SHOWING ARTICLE 30 OF 589

Cost of selling

Category Advice

When it comes to selling a property it is easy to overlook the fact that the seller will also incur costs. 

"Sellers never like to hear that the sale of their property will see them incurring expenses, and understandably so. But having a clear idea of what costs to expect and how much it is likely to be does allow for better planning," says Silvana Dos Reis Marques, Principal at Leapfrog Pretoria East. 

Not all costs will apply to all sellers, but the main ones to be aware of include the following: 

  1. Bond cancellation 

When a property that has a bond on it is sold, the seller can expect to pay a bond cancellation fee, which can be upwards of R5000*. 

The first step is to notify your bank of your intention to cancel the bond. Do this at least 90 days in advance. The bank will calculate the cancellation amount and appoint an attorney to manage the cancellation.  

According to a spokesperson from FNB Home Finance and Private Bank Lending, quoted in this article, the cancellation is not due to the bank but rather to the attorney appointed to handle the cancellation of the bond at the Deeds Office.

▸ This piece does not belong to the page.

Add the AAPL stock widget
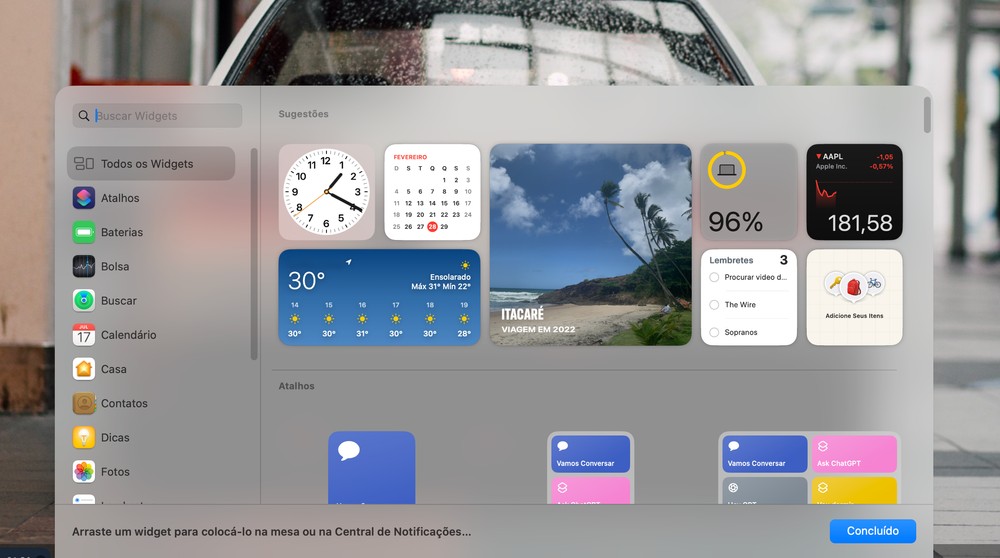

As such, the cost is made up of the attorney's remuneration fee and the fee payable to the Deeds Office for cancelling the bond. 

"The best thing to do is to get in touch with your bank as soon as possible, as processes may vary at different institutions. A property advisor will also be able to assist you in understanding exactly how the process will play out and how much you can expect to pay," Dos Reis Marques explains

  1. Compliance certificates 

The seller of a property is legally obliged to produce compliance certificates before the property transfer can take place. 

Compliance certificates serve as proof that the property is legally fit for sale, and that things like electric fencing have been inspected and approved by a registered professional. 

The following compliance certificates are compulsory for sellers to obtain - at their expense:

  • Electrical certificate of compliance

  • Electric fence certificate

  • Water installation certificate 

  • Gas certificate of compliance 

  • Beetle-free certificate 

Properties with solar power installations also need to produce proof that the system was installed by a registered professional and comply with the various regulations.

Sellers should budget for at least R2000* per certificate, as well as costs that may be incurred to rectify any issues identified in the compliance process. 

"Ultimately, compliance certificates protect the seller in a sale and should be viewed as such, rather than a grudge purchase," Dos Reis Marques advises.

  1. Rates, taxes and levies

The transfer of a property from one owner to another (from seller to buyer) requires a clearance certificate from the municipal authorities confirming that all rates and taxes are fully paid up. 

The seller may be required to make future-dated payments for between two and six months in advance.The amount will be an approximation based on past accounts, and can be a large sum. Sellers are advised to budget for this expense as it can be quite a sizable amount. 

  1. Agent commission 

The property agent managing the sale of the property is there to provide a professional service and must be remunerated accordingly. The commission an agent earns on the sale of a property is for the seller's account and is calculated as a percentage of the purchase price of the property.

The service rendered by an agent to the seller goes beyond merely marketing the property,  but includes access to their expert knowledge of the property sector, dynamic market insights and helping to secure the most favourable deal for both buyer and seller. 

"A property professional should have no problem explaining their commission structure upfront so don't hesitate to ask about it," Dos Reis Marques points out. 

  1. Miscellaneous costs 

If it applies, Capital Gains Tax (CGT) - the tax payable on the disposal of an asset (your property) where the proceeds exceed the base cost - should be planned for. CGT is the responsibility of the seller and forms part of income tax payable to SARS. 

"Consider speaking to a financial advisor if CGT is payable on your property. Your property advisor will definitely also be able to offer advice and/or direct you to the relevant person for further support," Dos Reis Marques says. 

Last but not least, the physical costs of moving should also be considered. The distance of the move and the amount of things that need to be moved will determine the cost, but whether you're using professional movers or doing it yourself (consider the cost of your own time), there will be a fee attached to it so plan accordingly. 

* Please note that costs mentioned here are estimates - property sellers are advised to check costs with relevant bodies and organisations.